#### What is expected
In the material below, find each line with the string "computer" and copy it.

#### Input
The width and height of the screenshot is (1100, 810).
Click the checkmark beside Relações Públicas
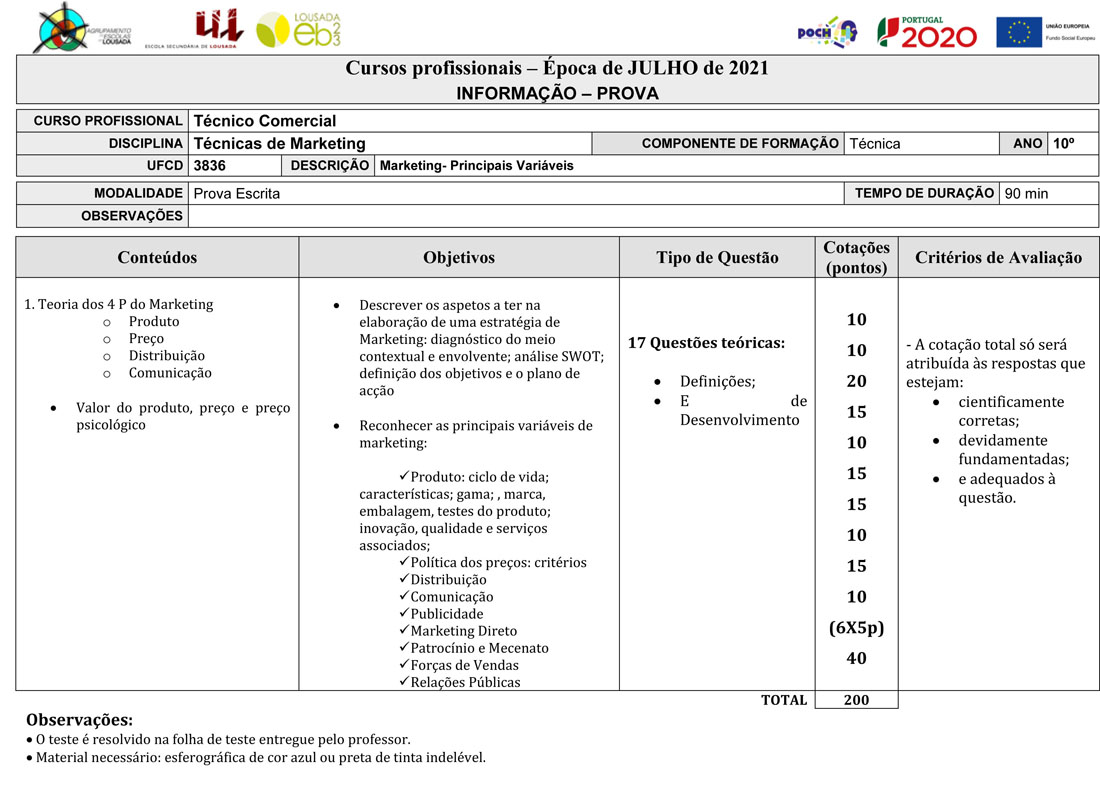pyautogui.click(x=404, y=682)
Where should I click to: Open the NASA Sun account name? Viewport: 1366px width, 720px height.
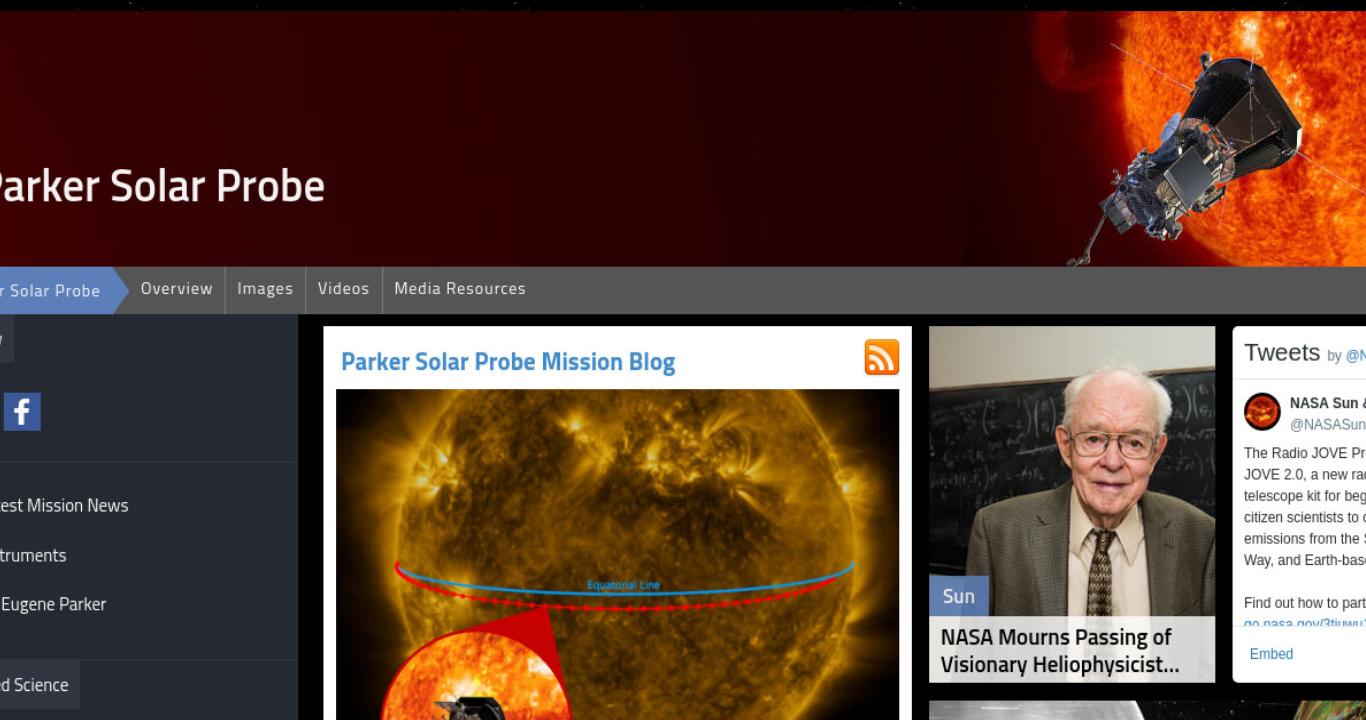click(1327, 403)
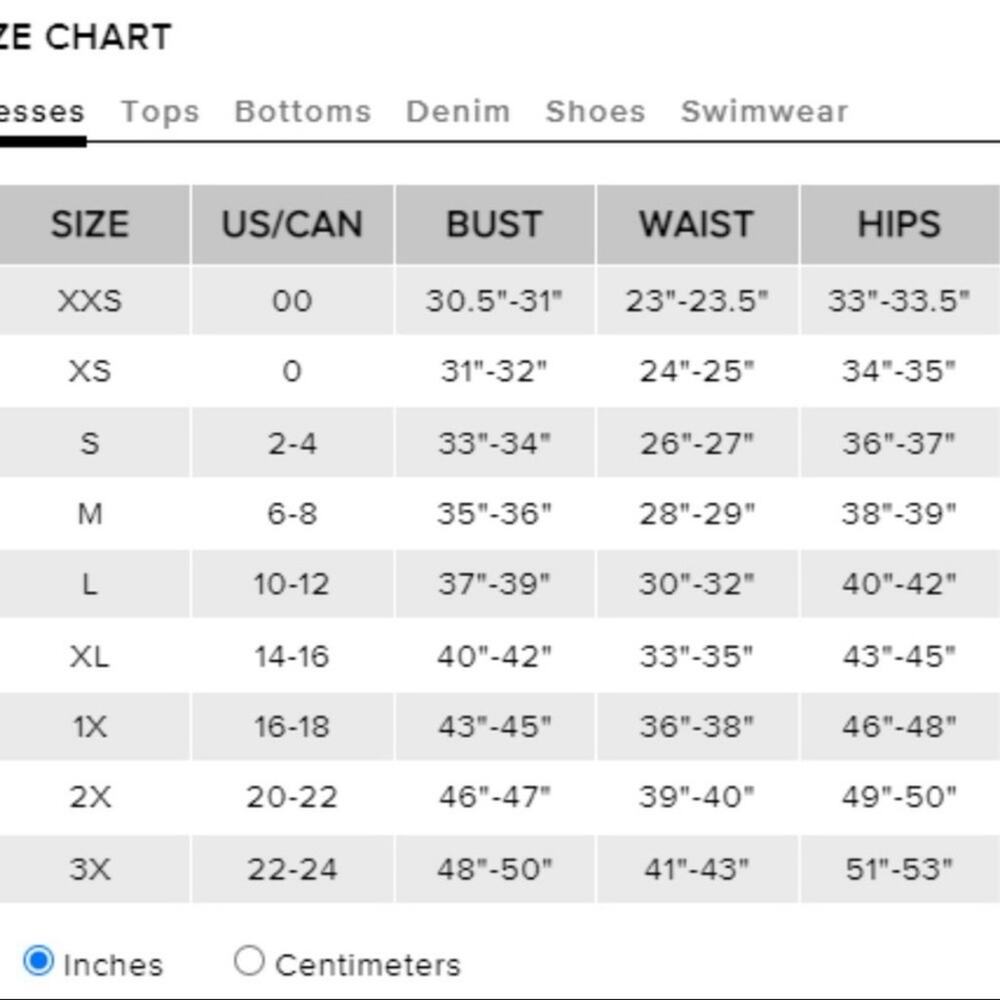This screenshot has width=1000, height=1000.
Task: Click the US/CAN column header
Action: (293, 224)

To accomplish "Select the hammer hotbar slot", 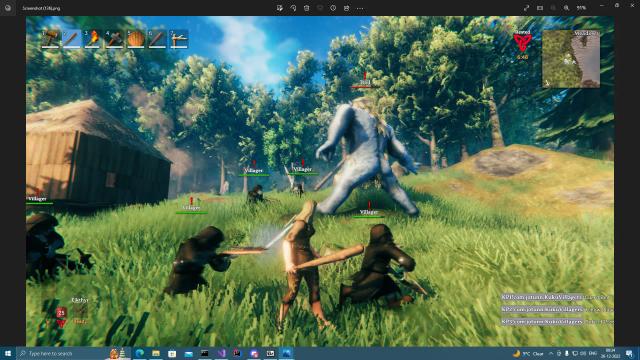I will (51, 39).
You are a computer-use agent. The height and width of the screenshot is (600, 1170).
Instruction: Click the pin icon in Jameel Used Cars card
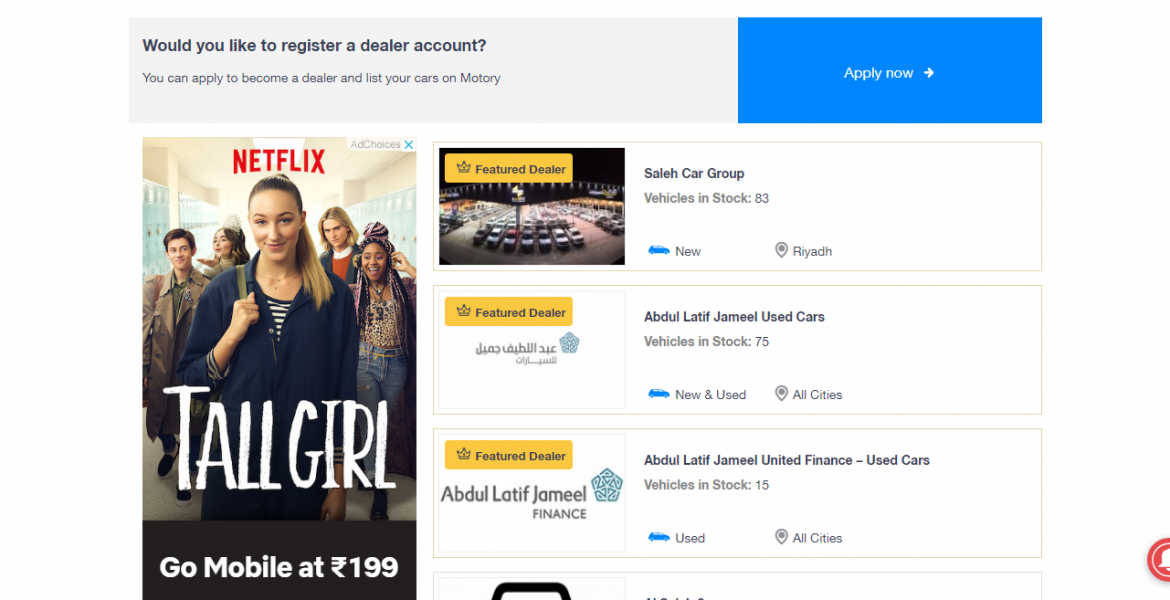click(x=781, y=393)
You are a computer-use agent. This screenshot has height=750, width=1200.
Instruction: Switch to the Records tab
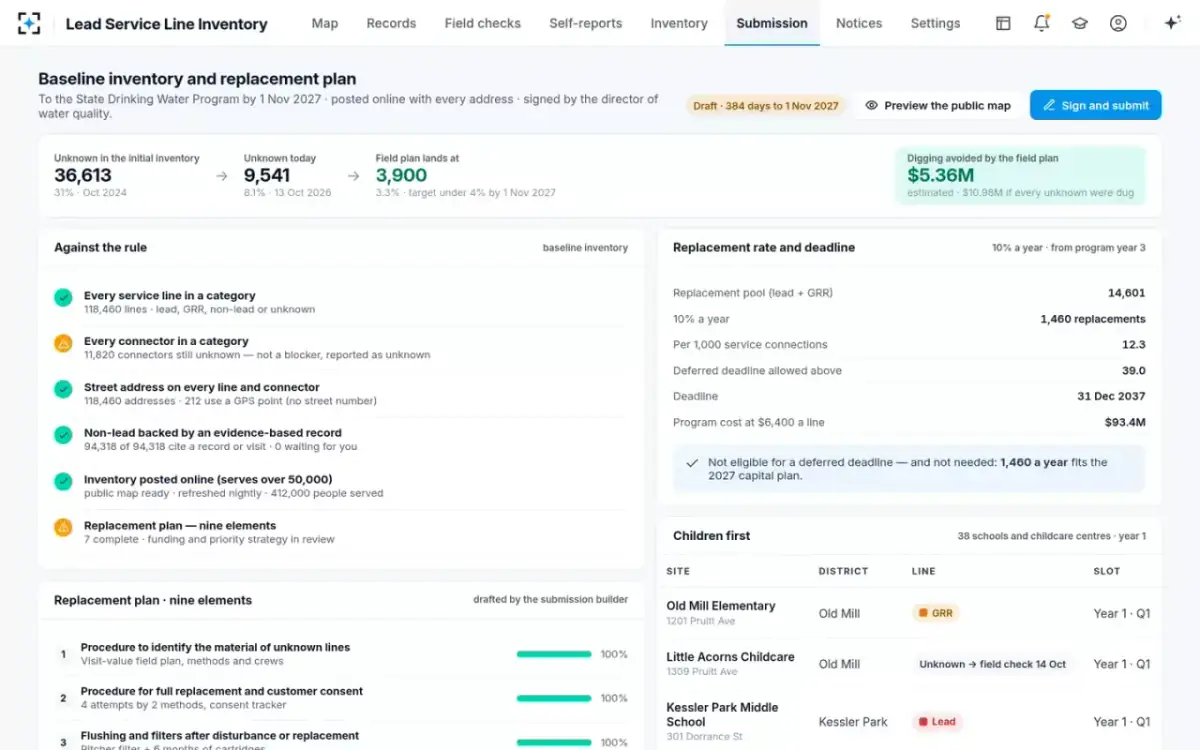click(x=391, y=23)
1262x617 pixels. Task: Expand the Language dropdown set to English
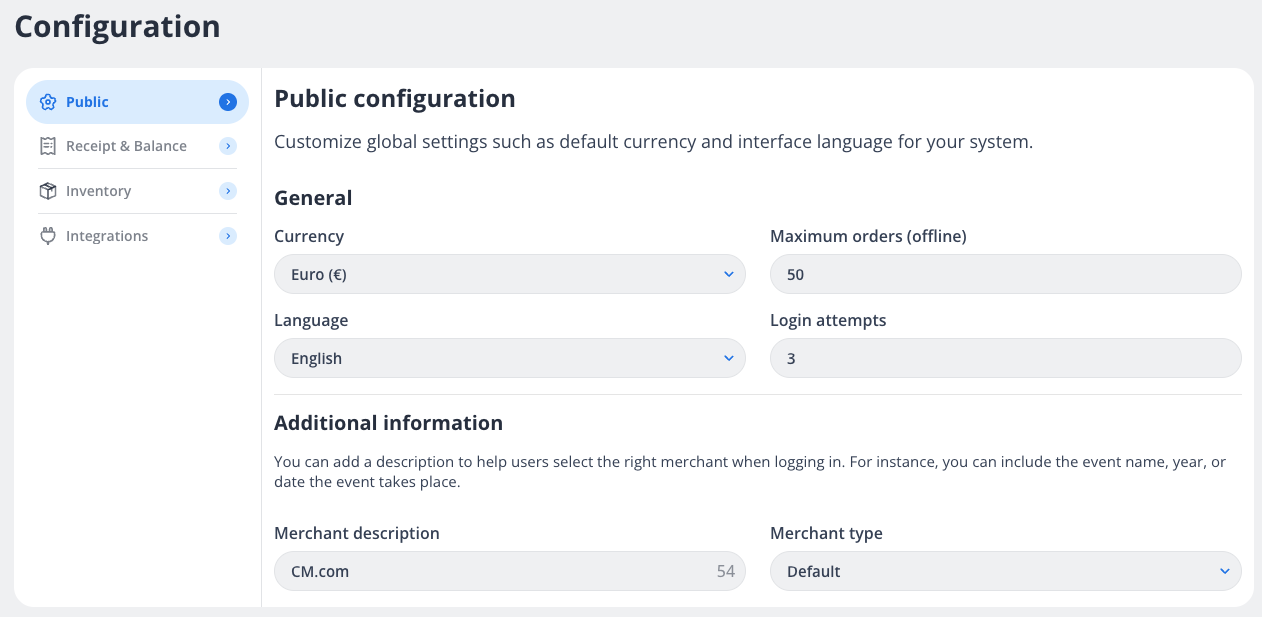(509, 358)
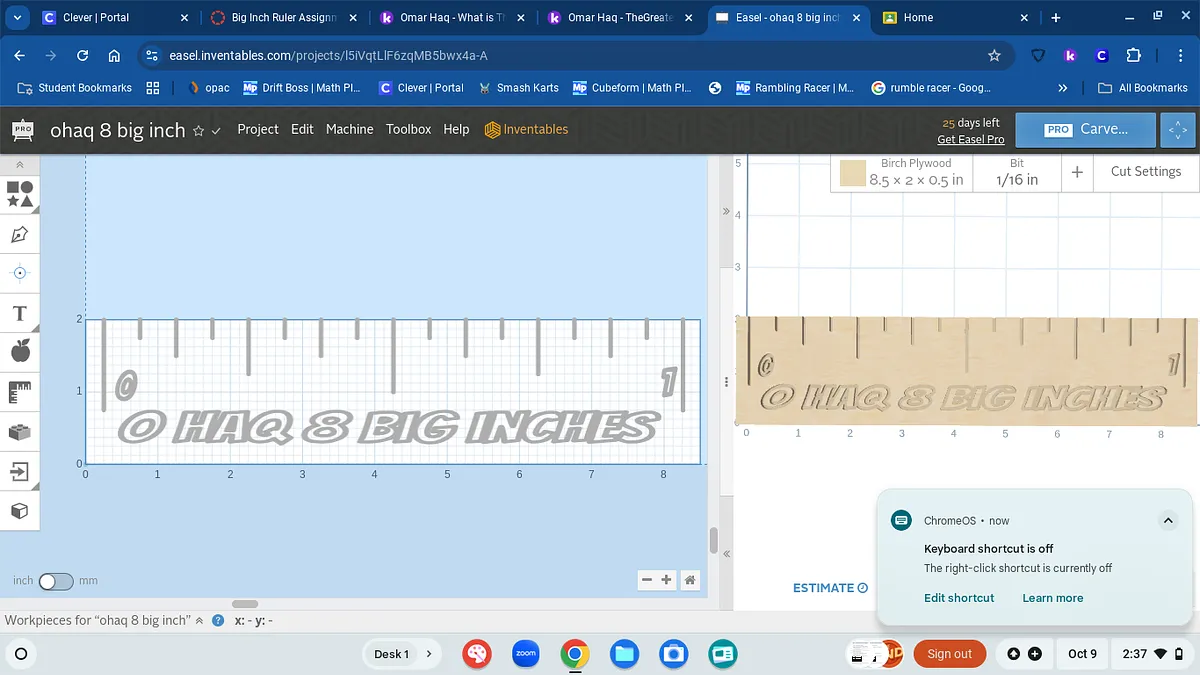Collapse the ChromeOS notification
Screen dimensions: 1200x675
tap(1166, 520)
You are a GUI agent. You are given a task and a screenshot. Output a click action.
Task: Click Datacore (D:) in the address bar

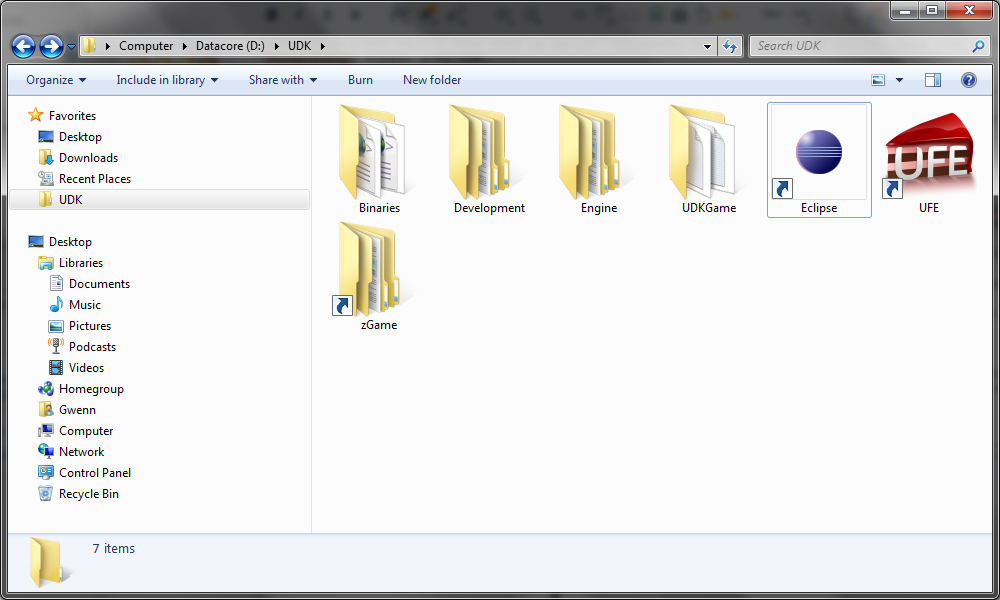230,46
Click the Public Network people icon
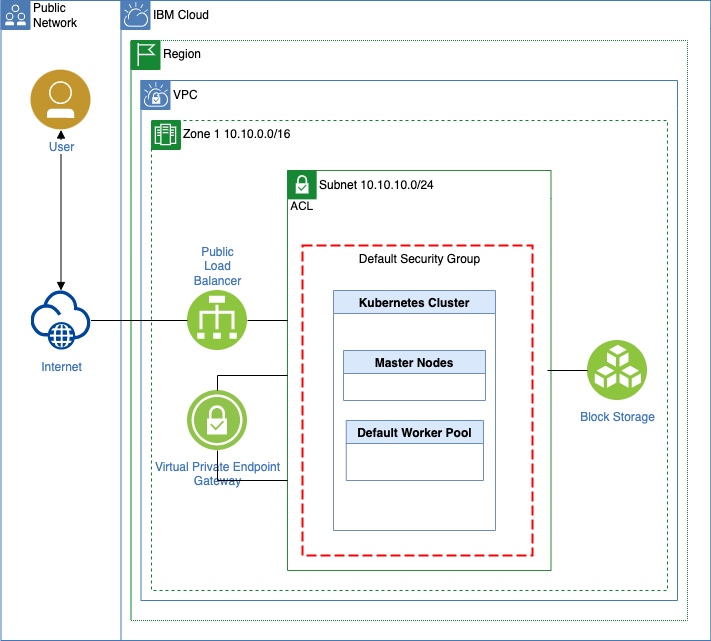 (x=15, y=15)
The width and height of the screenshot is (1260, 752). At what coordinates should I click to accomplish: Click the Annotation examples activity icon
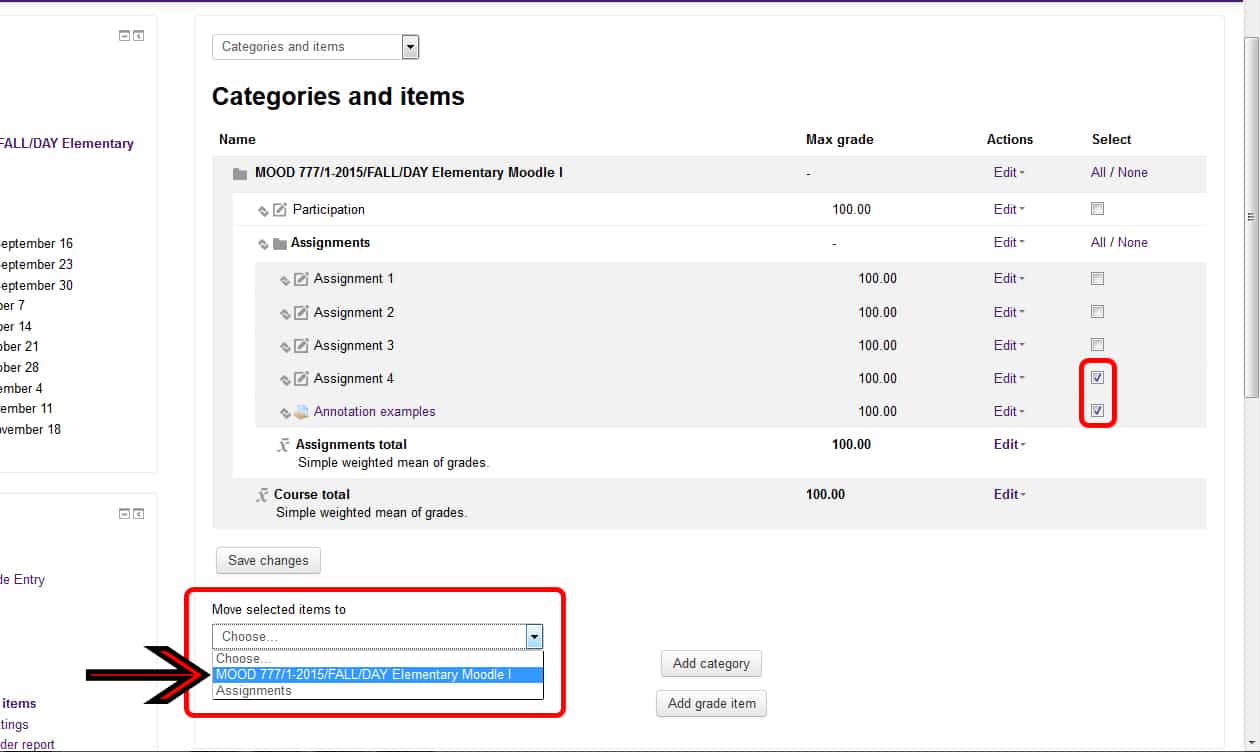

#### Answer
You are a computer-use agent. The height and width of the screenshot is (600, 1170).
You are a computer-use agent. This screenshot has height=750, width=1200.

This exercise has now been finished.